### Problem to work on
Please set down all of the data below verbatim.

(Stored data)

== == ==

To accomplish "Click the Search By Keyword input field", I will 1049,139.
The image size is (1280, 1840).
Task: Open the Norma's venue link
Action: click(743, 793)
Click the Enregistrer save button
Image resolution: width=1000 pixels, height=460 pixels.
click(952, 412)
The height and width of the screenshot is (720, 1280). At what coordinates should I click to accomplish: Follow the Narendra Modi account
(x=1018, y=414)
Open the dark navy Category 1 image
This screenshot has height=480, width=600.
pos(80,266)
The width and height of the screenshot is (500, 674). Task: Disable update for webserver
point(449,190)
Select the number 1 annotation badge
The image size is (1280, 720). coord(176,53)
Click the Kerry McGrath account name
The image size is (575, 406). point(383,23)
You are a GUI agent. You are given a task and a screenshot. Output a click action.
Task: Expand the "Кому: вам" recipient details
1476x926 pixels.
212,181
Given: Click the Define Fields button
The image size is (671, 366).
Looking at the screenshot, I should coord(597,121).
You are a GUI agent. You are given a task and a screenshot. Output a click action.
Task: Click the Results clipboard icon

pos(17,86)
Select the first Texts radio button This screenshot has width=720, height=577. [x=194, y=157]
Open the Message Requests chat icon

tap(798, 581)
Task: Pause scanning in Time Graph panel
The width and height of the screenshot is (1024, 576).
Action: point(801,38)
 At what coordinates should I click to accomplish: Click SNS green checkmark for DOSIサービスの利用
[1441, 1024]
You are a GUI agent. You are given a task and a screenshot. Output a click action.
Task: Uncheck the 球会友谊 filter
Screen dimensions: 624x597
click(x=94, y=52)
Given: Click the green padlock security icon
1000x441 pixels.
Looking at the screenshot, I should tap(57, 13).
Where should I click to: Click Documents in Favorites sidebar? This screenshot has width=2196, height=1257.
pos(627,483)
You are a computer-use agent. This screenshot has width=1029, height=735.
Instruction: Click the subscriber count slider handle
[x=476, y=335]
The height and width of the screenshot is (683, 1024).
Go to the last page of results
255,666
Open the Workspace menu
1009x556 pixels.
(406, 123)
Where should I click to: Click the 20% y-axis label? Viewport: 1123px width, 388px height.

== == ==

### Solution to the exercise
To accomplish "Click the Search By Keyword input field", I will 1049,139.
The image size is (1280, 1840).
Task: Open the Norma's venue link
Action: click(743, 793)
Click the Enregistrer save button
Image resolution: width=1000 pixels, height=460 pixels.
click(952, 412)
The height and width of the screenshot is (720, 1280). At what coordinates should I click to accomplish: Follow the Narendra Modi account
(x=1018, y=414)
Open the dark navy Category 1 image
This screenshot has height=480, width=600.
pos(80,266)
The width and height of the screenshot is (500, 674). Task: Disable update for webserver
point(449,190)
Select the number 1 annotation badge
The image size is (1280, 720). coord(176,53)
Click the Kerry McGrath account name
The image size is (575, 406). point(383,23)
You are a GUI agent. You are given a task and a screenshot. Output a click action.
Task: Expand the "Кому: вам" recipient details
1476x926 pixels.
212,181
Given: Click the Define Fields button
The image size is (671, 366).
Looking at the screenshot, I should coord(597,121).
You are a GUI agent. You are given a task and a screenshot. Output a click action.
Task: Click the Results clipboard icon

pos(17,86)
Select the first Texts radio button This screenshot has width=720, height=577. [x=194, y=157]
Open the Message Requests chat icon

tap(798, 581)
Task: Pause scanning in Time Graph panel
The width and height of the screenshot is (1024, 576).
Action: point(801,38)
 At what coordinates should I click to accomplish: Click SNS green checkmark for DOSIサービスの利用
[1441, 1024]
You are a GUI agent. You are given a task and a screenshot. Output a click action.
Task: Uncheck the 球会友谊 filter
Screen dimensions: 624x597
click(x=94, y=52)
Given: Click the green padlock security icon
1000x441 pixels.
Looking at the screenshot, I should tap(57, 13).
Where should I click to: Click Documents in Favorites sidebar? This screenshot has width=2196, height=1257.
pos(627,483)
You are a computer-use agent. This screenshot has width=1029, height=735.
Instruction: Click the subscriber count slider handle
[x=476, y=335]
The height and width of the screenshot is (683, 1024).
Go to the last page of results
255,666
Open the Workspace menu
1009x556 pixels.
(406, 123)
Where should I click to: Click the 20% y-axis label? Viewport: 1123px width, 388px height.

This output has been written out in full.